WHAT THE EXERCISE ASKS
Please repeat, word for word, the rows from the line with "Where should I click to: Click" to the line with "tap(387, 53)", including both of those lines.
-- Start --
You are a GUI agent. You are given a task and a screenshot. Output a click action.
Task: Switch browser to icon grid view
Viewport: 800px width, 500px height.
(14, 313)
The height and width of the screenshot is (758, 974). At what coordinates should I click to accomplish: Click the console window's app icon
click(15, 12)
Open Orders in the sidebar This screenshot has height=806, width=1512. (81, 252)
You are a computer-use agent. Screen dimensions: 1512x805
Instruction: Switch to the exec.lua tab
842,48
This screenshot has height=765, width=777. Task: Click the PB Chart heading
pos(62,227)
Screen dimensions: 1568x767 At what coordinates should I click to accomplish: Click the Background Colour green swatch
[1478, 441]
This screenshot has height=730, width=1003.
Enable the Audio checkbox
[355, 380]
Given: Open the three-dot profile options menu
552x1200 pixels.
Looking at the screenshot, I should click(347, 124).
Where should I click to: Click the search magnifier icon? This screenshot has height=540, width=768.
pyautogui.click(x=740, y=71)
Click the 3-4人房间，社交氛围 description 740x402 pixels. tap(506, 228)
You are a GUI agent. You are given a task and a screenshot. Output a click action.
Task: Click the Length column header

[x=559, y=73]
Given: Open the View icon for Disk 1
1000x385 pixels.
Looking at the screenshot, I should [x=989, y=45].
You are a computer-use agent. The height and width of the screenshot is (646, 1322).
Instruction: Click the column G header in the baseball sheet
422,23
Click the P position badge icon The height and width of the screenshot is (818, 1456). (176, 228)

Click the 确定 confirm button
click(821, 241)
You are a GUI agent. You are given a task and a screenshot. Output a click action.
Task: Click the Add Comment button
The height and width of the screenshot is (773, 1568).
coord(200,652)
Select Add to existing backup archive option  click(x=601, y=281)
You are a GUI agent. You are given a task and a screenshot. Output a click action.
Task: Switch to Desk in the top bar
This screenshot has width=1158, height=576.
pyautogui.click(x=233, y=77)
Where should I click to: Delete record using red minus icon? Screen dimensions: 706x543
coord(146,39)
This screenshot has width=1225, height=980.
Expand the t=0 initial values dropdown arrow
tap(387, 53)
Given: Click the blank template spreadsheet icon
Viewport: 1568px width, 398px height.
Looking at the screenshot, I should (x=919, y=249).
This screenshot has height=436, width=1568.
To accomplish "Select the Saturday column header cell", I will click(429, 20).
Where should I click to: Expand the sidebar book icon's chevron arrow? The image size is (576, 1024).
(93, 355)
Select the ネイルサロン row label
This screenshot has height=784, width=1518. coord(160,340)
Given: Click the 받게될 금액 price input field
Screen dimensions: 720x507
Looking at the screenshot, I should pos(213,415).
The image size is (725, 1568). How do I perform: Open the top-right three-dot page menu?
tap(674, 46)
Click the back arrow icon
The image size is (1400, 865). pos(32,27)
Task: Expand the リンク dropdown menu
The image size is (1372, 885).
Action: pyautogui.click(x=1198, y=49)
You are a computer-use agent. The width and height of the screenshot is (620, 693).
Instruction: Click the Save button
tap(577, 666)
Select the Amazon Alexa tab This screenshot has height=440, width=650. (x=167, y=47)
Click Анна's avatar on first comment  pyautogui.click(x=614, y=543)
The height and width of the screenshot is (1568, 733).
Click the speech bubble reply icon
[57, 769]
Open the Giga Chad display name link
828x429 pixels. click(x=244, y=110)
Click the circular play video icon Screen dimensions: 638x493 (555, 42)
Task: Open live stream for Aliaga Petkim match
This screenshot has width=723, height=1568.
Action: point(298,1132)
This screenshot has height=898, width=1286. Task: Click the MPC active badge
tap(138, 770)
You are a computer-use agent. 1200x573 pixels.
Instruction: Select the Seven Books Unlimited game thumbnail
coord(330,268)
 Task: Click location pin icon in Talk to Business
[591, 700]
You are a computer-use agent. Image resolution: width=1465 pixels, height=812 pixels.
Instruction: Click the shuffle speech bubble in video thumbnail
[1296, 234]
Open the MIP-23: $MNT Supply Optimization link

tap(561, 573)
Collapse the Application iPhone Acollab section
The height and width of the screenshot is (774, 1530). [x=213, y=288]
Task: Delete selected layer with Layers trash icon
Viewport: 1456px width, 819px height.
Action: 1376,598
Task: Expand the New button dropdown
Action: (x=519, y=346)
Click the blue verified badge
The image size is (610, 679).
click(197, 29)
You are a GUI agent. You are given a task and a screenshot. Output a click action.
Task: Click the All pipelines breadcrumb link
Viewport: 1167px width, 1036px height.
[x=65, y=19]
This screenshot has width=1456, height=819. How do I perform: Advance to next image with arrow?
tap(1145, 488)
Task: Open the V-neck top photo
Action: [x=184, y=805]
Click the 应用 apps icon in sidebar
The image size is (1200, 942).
-- End --
RESPONSE TO THE EXERCISE
Where should I click to: Click the search magnifier icon? This screenshot has height=540, width=768.
pyautogui.click(x=740, y=71)
Click the 3-4人房间，社交氛围 description 740x402 pixels. tap(506, 228)
You are a GUI agent. You are given a task and a screenshot. Output a click action.
Task: Click the Length column header

[x=559, y=73]
Given: Open the View icon for Disk 1
1000x385 pixels.
Looking at the screenshot, I should [x=989, y=45].
You are a computer-use agent. The height and width of the screenshot is (646, 1322).
Instruction: Click the column G header in the baseball sheet
422,23
Click the P position badge icon The height and width of the screenshot is (818, 1456). (176, 228)

Click the 确定 confirm button
click(821, 241)
You are a GUI agent. You are given a task and a screenshot. Output a click action.
Task: Click the Add Comment button
The height and width of the screenshot is (773, 1568).
coord(200,652)
Select Add to existing backup archive option  click(x=601, y=281)
You are a GUI agent. You are given a task and a screenshot. Output a click action.
Task: Switch to Desk in the top bar
This screenshot has width=1158, height=576.
pyautogui.click(x=233, y=77)
Where should I click to: Delete record using red minus icon? Screen dimensions: 706x543
coord(146,39)
This screenshot has width=1225, height=980.
Expand the t=0 initial values dropdown arrow
tap(387, 53)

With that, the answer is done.